BlackRock heads into its May 20 earnings call with short sellers paring positions and a wall of analyst upgrades at its back — yet the stock still trades at a double-digit discount to the Street's consensus target.
The most striking development of the past month was the synchronized target-price raise on April 15, the day after Q1 results. Every major covering analyst lifted their number: Goldman Sachs pushed to $1,313, Morgan Stanley to $1,393, Barclays to $1,310, and UBS to $1,270 — all maintaining positive ratings. The lone dissent came from JPMorgan, which cut its target from $1,269 to $1,128 two days earlier while holding Neutral, a note of caution in what was otherwise a broadly bullish reception to the print. The mean target now sits at $1,254, implying roughly 15% upside from Friday's close of $1,092. The consensus is tilted constructively, though JPMorgan's Neutral acts as a visible anchor on the bull thesis.
Short positioning tells a picture of retreating rather than building conviction on the bear side. Short interest as a percentage of free float is just 1.1% — a level too modest to signal structural concern — but the week's direction is telling: positions dropped 10.5% over five sessions, unwinding a mid-April build that had briefly pushed shares short above 1.9 million. The retreat coincides neatly with the post-earnings price recovery; the stock is up 4.2% on the week and 9.3% over the past month. Borrow costs are correspondingly relaxed at 0.29% annualised, down nearly half from a month ago, and lending availability remains extremely wide — there is no shortage of supply for anyone still wanting to establish a short. The ORTEX short score of 29.6 sits well below the midpoint of its 0-100 range, reinforcing that this is not a name where short pressure is a dominant narrative.
Options positioning is more structurally cautious than the short book, though not at an extreme. The put/call ratio is running at 1.39, essentially in line with its 20-day mean of 1.38 — a z-score of just 0.09 means this week's reading is unremarkable against recent history. What is notable is where that mean sits relative to the 52-week range: the PCR has ranged from 0.87 to 2.07 over the past year, and the current level of sustained put-heavy skew reflects persistent hedging in a name with elevated carry. This is a stock that options participants habitually protect; the lack of any recent spike suggests no incremental panic into the upcoming print.
The fundamental backdrop provides ballast for the bullish lean. Forward earnings estimates have drifted higher, with the 30-day EPS momentum percentile rank at 73 and the 12-month forward EPS year-on-year growth rank at 94 — near the top of the universe. The stock's history of beating consensus estimates ranks in the 82nd percentile on EPS surprise. Valuation multiples have expanded modestly over the past month — P/E has moved from roughly 18.8x to 19.6x — consistent with a market that is gradually re-rating the name after Q1 reassurance. At 19.6x earnings and 3.2x book, the stock is not cheap, but the EV/EBITDA of 13.2x has actually contracted slightly over 30 days, keeping the picture from looking stretched. The dividend score ranks in the 97th percentile, a reminder that income-seeking holders add a floor of structural demand.

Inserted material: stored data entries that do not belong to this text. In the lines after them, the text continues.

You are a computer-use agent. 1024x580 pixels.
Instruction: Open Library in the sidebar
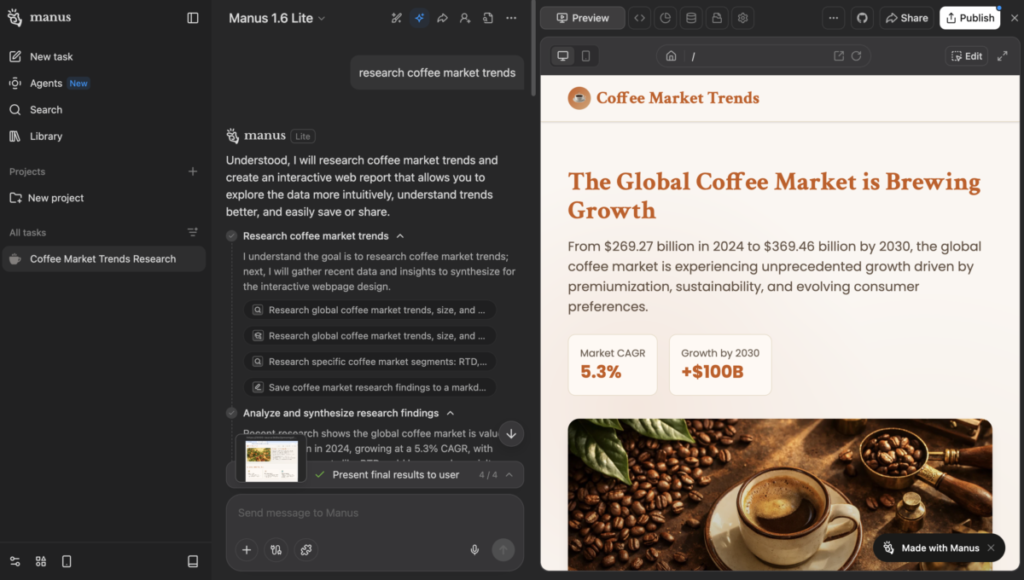tap(46, 136)
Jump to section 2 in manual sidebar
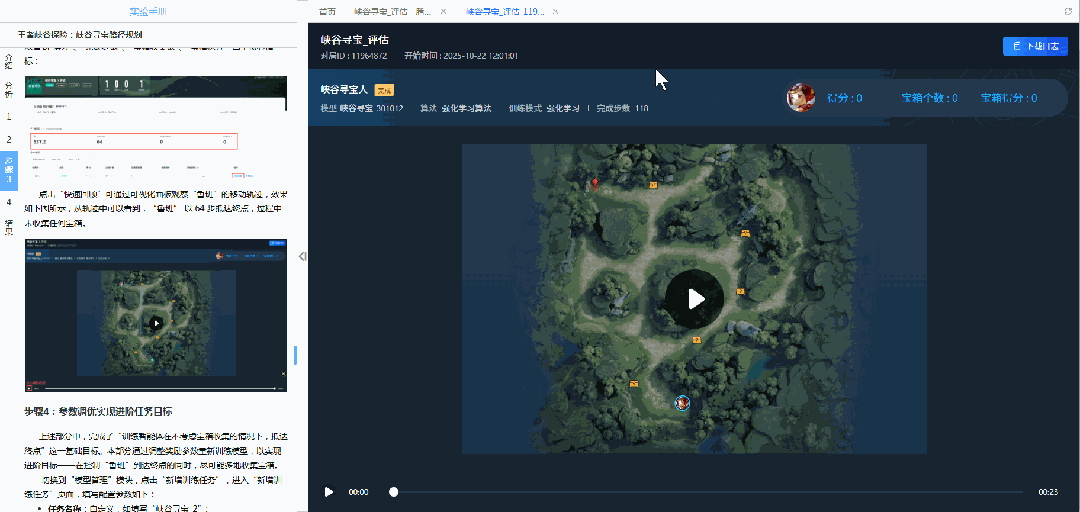The width and height of the screenshot is (1080, 512). pyautogui.click(x=9, y=140)
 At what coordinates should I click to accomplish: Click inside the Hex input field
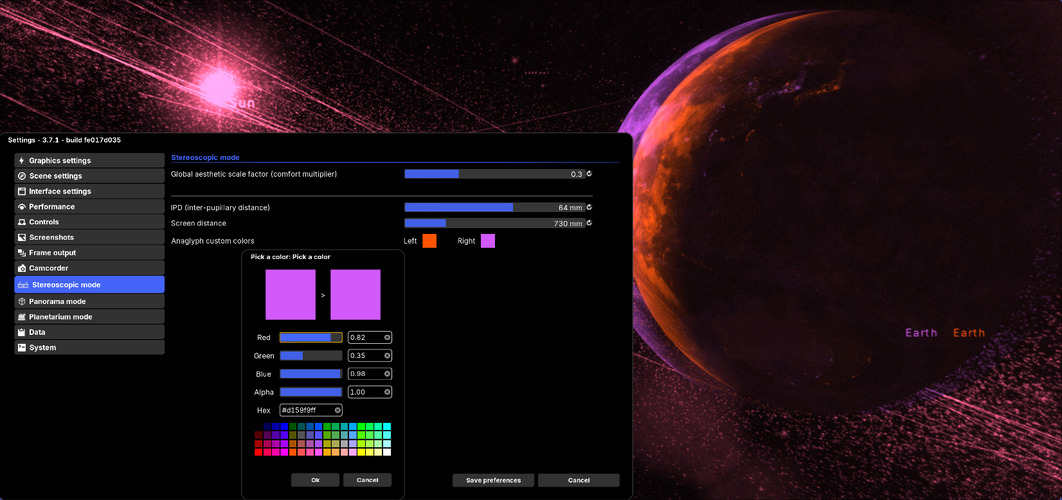(304, 410)
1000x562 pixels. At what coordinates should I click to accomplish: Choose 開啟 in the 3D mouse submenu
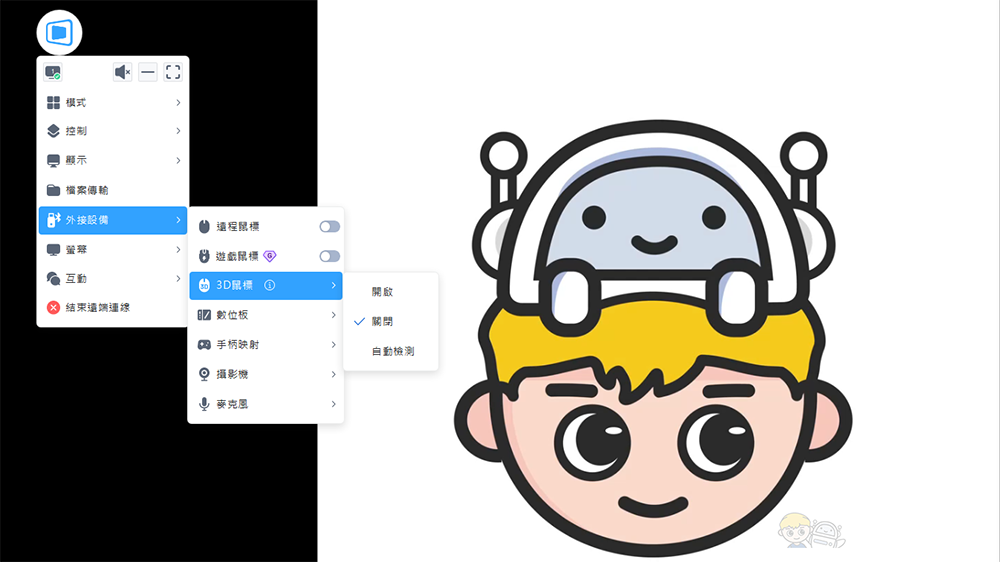(x=382, y=292)
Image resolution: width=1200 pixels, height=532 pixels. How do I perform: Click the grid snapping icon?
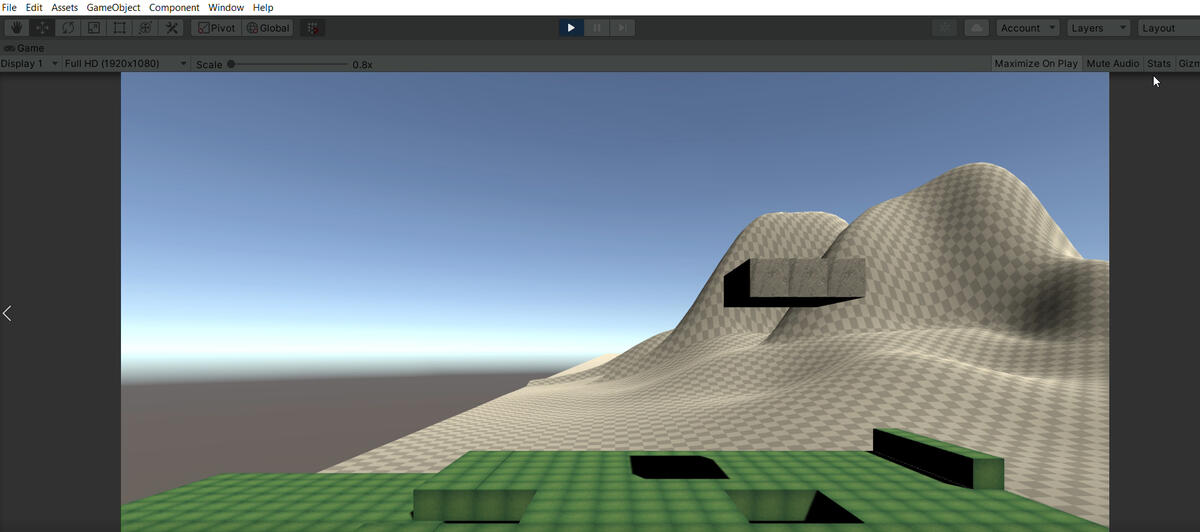click(x=313, y=28)

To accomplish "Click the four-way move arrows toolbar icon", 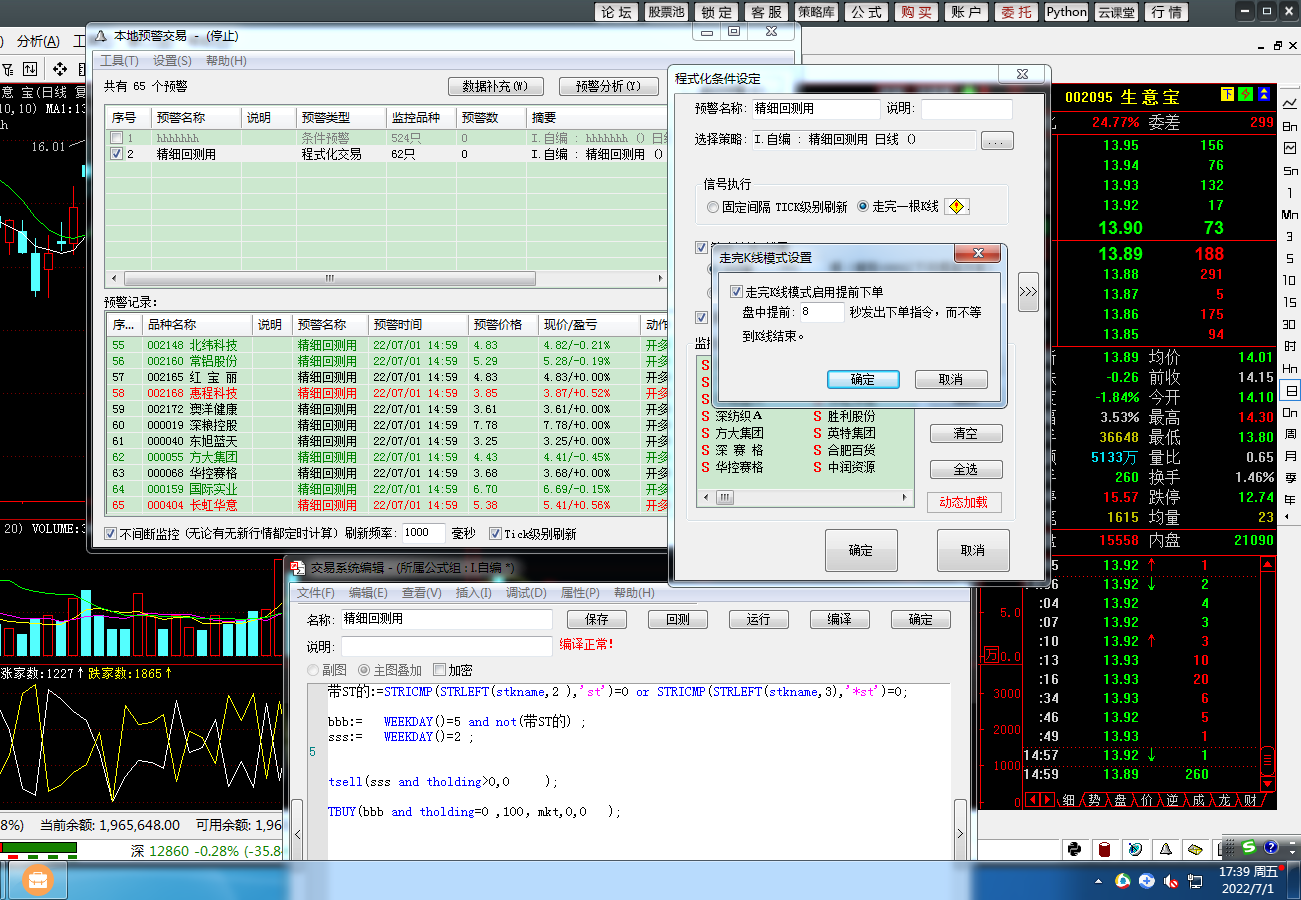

One angle worth noting is the insider register. Founder and CEO Larry Fink sold approximately $35.6 million of stock across multiple tranches on April 28, while President Rob Kapito sold a further $9.2 million the same week. Both transactions carry modest trade-significance scores and are consistent with scheduled portfolio management rather than a change in fundamental view, but the timing — at the highest price levels in months and ahead of the next earnings call — is worth logging. The net 90-day insider flow remains a gross seller of roughly $115 million in value, a figure that has been a persistent feature of the ownership picture rather than a new development.
The next marker is the May 20 earnings call. The past two prints have both triggered positive 1-day moves of around 2.3-2.4%, with modest follow-through over five days. That record makes the event less of a binary than many names at comparable valuations. Whether the Q2 print sustains the organic base-fee momentum that the Street rewarded in April, and whether the HPS integration is producing the fee-rate lift analysts are pencilling in, is where attention is most likely to land.